→ Assignment: Copy the MovieLens notebook excerpt from "file_path_links = datalocation" to "print(line)", changing "lines_limit" to "max_lines" wherever it appears.

→ Exercise passage:
We'll use the [small MovieLens dataset](https://grouplens.org/datasets/movielens/#:~:text=Small%3A%20100%2C000%20ratings%20and%203%2C600%20tag%20applications) here.

Download it and unzip to the data folder under the name `ml-latest-small`.

This dataset expands to about 3.2 MB on your local disk. 

In [2]:
datalocation = "./../data/ml-latest-small/"

In [3]:
# specify file names
file_path_movies = datalocation + "movies.csv"
file_path_links = datalocation + "links.csv"
file_path_ratings = datalocation + "ratings.csv"
file_path_tags = datalocation + "tags.csv"

# Starting small: What does it look like? The Data?

In [4]:
# old school print 5 lines of the file
def renderlines(file_name=file_path_movies, numlines=5):
    file_data = open(file_name, "r")
    c = 0
    lines_limit = 5
    for line in file_data:
        print(line)
        # condition tested after printing,
        # so at least lines_limit+1 lines will be printed
        c = c + 1
        if c > lines_limit:
            break
    file_data.close()

In [5]:
# movies file is default
renderlines()

movieId,title,genres

1,Toy Story (1995),Adventure|Animation|Children|Comedy|Fantasy

2,Jumanji (1995),Adventure|Children|Fantasy

3,Grumpier Old Men (1995),Comedy|Romance

4,Waiting to Exhale (1995),Comedy|Drama|Romance

5,Father of the Bride Part II (1995),Comedy



Notice how the first line is made up of headers - names of the columns.

Records in a dataset
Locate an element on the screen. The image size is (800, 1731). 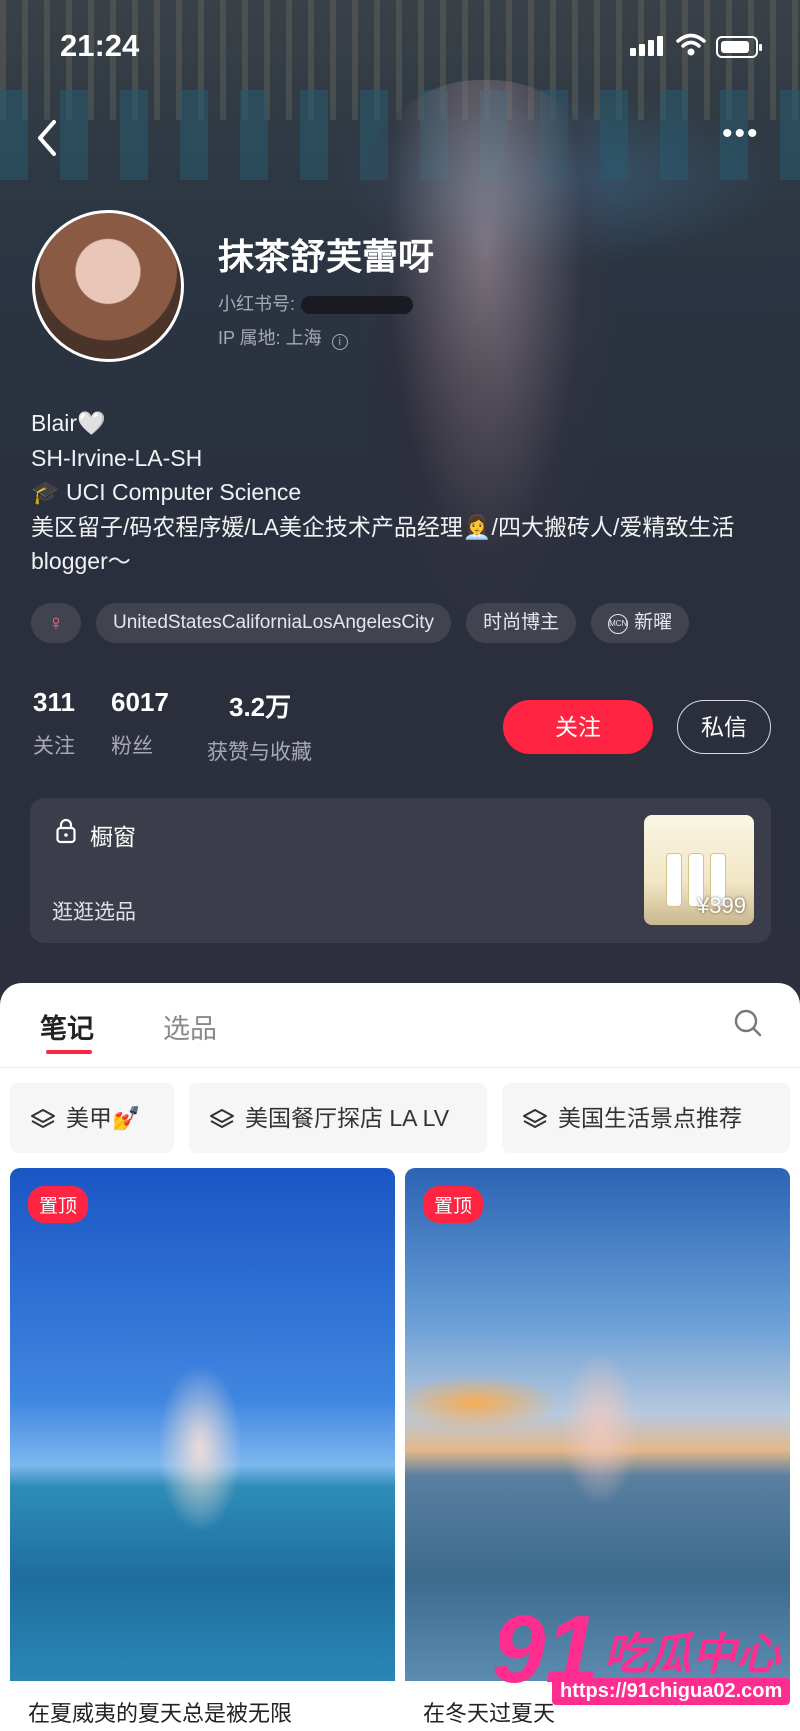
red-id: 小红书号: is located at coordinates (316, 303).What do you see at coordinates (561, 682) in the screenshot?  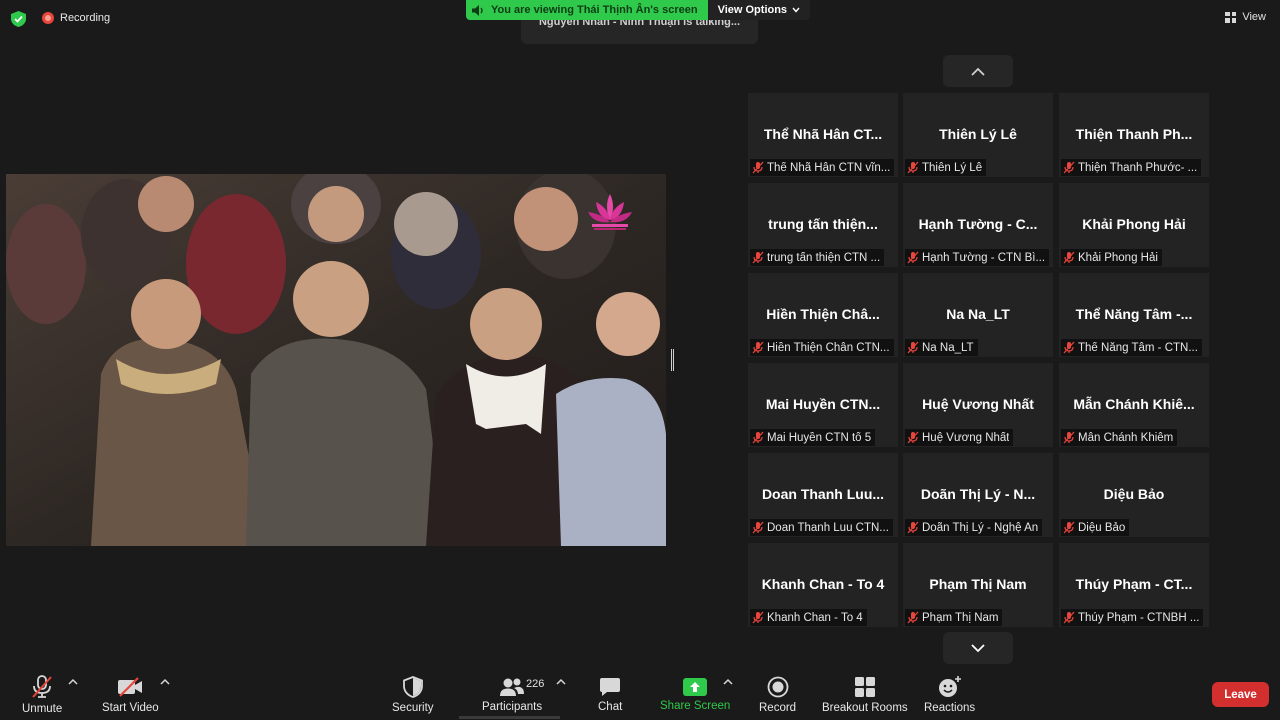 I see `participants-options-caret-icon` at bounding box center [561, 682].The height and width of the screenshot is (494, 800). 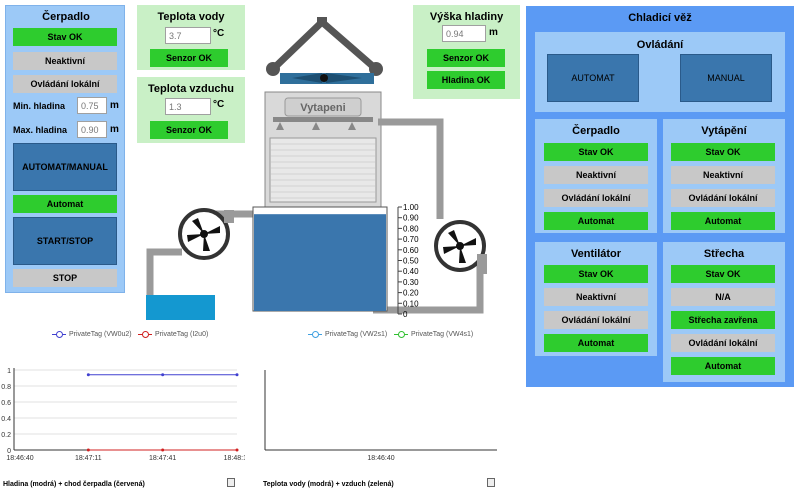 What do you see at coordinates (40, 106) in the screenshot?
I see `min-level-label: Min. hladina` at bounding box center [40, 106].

→ Solution:
file_path_links = datalocation + "links.csv"
file_path_ratings = datalocation + "ratings.csv"
file_path_tags = datalocation + "tags.csv"

# Starting small: What does it look like? The Data?

In [4]:
# old school print 5 lines of the file
def renderlines(file_name=file_path_movies, numlines=5):
    file_data = open(file_name, "r")
    c = 0
    max_lines = 5
    for line in file_data:
        print(line)